Liste des tâches =
1/ D'après le document source, quelle part du PIB de la zone euro la Grèce représente-t-elle ?
2/ Indiquez si les affirmations suivantes concordent avec le texte sur la Grèce et le mouvement syndical, en répondant par oui ou par non et en citant les mots du texte qui tranchent.
(a) Le PAME annonça la journée du 24 février dès le soir du 10 février.
(b) Selon J.C. Trichet, les déficits publics des USA et du Japon sont inférieurs à 6 % du PIB.
(c) L'ADEDY refusa de se joindre au mouvement.
3/ Rédigez la suite du texte sur la Grèce et le mouvement syndical européen, à partir de sa dernière phrase.

***** Document source *****

La GSEE tenta bien d’appeler - fait historique en Grèce
- les travailleurs à ne pas participer au mouvement, rien
n’y fit. L’ADEDY ne put faire autrement que de se
joindre au mouvement et le succès fut encore plus grand. Et
encore pas un mot sur le site de la CES….
Dès
le 10 février
au soir, fort de son succès, le PAME annonça la
journée du 24 février….et
la GSEE dans la foulée annonçait sa participation à
cette journée. Le site de la CES pouvait enfin parler de la
Grèce avec cette phrase de son secrétaire général
qui illustre ce qui est écrit plus haut :
« Nous
ne soutenons pas la pression des ministres de la zone euro sur la
Grèce pour prendre des décisions précipitées
qui affecteront les pauvres, les malades, les personnes âgées
et bouleverseront le tissu social de la société
grecque. Nous voulons des plans bien équilibrés et
socialement acceptables. » a déclaré John
Monks. Il faudra juste qu’il nous explique ce que veut
dire socialement acceptable...
Un
débat à l’échelle du continent
Le débat
syndicalo-politique évidemment dépasse les
frontières helléniques. La Grèce qui ne
représente que 3% du PIB de la zone euro ne risque pas de
mettre celle-ci en difficulté contrairement à ce qui
a pu être dit sur les ondes. Selon J.C. Trichet président
de le BCE, les déficits publics de la zone euro dans son
ensemble, représentent environ 6% du PIB, alors qu’aux
USA et au Japon, ce chiffre s’élève à
plus de 10%.
La Grèce
sert de banc d’essai aux gouvernements des pays de l’UE
où partout les gouvernements ont mis à l’ordre
du jour casse des acquis, de la protection sociale et des services
publics. C’est tellement vrai que les dirigeants européens
viennent de franchir une nouvelle étape en prétendant
mettre la politique d’un pays sous tutelle « en
liaison avec la BCE » et « en s’appuyant
sur l’expertise du FMI ». C’est la première
fois que la souveraineté d’un pays est ouvertement
remise en cause par des instances supranationales qui n’ont
elles-mêmes aucune légitimité démocratique.

***** Enregistrements fournis *****

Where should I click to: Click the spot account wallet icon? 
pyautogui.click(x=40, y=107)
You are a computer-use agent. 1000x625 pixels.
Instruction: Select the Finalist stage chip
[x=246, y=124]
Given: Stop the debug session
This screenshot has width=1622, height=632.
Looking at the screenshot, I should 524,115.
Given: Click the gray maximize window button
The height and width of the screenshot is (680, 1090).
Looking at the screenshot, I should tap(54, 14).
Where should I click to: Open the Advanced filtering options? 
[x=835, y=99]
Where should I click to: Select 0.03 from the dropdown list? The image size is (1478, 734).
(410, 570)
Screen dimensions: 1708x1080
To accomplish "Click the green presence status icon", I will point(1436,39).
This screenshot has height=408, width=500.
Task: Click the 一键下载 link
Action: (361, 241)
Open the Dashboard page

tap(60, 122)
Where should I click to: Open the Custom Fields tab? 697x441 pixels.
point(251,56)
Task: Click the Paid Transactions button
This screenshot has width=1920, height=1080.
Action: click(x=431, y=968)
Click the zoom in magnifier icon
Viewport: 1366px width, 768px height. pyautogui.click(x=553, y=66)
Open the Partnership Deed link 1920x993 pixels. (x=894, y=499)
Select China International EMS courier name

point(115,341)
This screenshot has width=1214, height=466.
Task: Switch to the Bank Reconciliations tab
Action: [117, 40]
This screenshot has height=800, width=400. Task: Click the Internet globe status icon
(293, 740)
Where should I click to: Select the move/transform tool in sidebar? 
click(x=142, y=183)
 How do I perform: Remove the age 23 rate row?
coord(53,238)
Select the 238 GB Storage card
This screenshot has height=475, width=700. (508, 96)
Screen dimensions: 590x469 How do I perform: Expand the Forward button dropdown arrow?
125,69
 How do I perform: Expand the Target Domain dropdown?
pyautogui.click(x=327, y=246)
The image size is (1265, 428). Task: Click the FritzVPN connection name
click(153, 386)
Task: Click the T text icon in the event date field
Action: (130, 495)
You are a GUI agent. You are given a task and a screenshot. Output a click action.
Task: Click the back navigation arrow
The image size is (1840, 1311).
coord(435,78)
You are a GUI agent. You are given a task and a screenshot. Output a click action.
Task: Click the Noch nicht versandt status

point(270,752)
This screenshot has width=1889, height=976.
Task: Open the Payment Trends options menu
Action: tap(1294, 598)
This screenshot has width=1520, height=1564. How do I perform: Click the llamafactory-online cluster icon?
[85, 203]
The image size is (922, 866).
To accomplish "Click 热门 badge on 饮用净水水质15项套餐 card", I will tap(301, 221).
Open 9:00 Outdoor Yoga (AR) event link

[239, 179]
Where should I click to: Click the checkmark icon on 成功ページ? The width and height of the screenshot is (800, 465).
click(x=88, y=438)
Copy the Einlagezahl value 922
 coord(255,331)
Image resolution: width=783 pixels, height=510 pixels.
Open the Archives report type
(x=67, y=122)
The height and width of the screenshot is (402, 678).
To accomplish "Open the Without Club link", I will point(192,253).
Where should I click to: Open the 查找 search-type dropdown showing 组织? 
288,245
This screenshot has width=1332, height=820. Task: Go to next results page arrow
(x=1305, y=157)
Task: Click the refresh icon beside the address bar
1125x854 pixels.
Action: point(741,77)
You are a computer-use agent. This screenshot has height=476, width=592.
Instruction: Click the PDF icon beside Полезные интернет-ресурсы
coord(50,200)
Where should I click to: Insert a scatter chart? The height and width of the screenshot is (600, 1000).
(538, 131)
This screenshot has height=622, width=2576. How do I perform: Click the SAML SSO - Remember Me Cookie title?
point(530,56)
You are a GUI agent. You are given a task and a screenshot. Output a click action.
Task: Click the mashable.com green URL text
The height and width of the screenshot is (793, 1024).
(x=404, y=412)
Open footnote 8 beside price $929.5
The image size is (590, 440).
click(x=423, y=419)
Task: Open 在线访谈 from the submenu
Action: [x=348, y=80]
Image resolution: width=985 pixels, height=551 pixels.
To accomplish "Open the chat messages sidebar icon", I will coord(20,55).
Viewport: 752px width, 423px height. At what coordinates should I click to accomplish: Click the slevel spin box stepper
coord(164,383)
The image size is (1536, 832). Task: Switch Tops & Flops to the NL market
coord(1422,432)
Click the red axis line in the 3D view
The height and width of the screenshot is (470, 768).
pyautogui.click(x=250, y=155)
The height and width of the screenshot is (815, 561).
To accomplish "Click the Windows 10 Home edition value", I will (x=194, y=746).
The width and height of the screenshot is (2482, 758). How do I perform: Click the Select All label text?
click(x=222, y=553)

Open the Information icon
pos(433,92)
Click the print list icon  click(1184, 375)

*****

Réponses fournies =
1/ La Grèce ne représente que 3 % du PIB de la zone euro.

2/
(a) Oui : « Dès le 10 février au soir, fort de son succès, le PAME annonça la journée du 24 février ».
(b) Non : « alors qu’aux USA et au Japon, ce chiffre s’élève à plus de 10% ».
(c) Non : « L’ADEDY ne put faire autrement que de se joindre au mouvement ».

3/
Preuve de leur détermination, un député
allemand du groupe libéral du Parlement européen,
Jorgo Chatzimarkakis (FDP), a avancé, dans un débat
télévisé (Phönix Runde, 10/02/2010), que
le Conseil des colonels qui a dirigé la dictature militaire
en Grèce entre 1967 et 1974 est un exemple montrant qu’il
est possible de faire accepter les mesures proposées par le
gouvernement du PASOK et soutenue par Bruxelles !!!
Mais
dans ce débat les tenants de l’euro se sont pris à
leur propre piège. Outre l’aspect anti démocratique
et le non respect de la souveraineté nationale les choix
actuels mettent en lumière les contradictions économiques.
En
menaçant la Grèce d’exclusion de la zone euro,
Westerwelle le vice-chancelier allemand, a fait d’un tabou
une question d’actualité crédible.
D’autant
que le PIB de la zone euro a reculé de 3,8% en 2009, contre
seulement 2,4% aux Etats-Unis, alors que la crise venait de là,
et que l’effondrement du marché immobilier y a été
particulièrement violent, de même que la hausse du
chômage.
Autrement
dit l’euro ne nous a protégés de rien du
tout !
Devant
la « menace » d’une sortie de l’euro,
voire de l’UE, la GSEE et l’ADEDY se sont effrayées
en disant hors de l’UE point de salut !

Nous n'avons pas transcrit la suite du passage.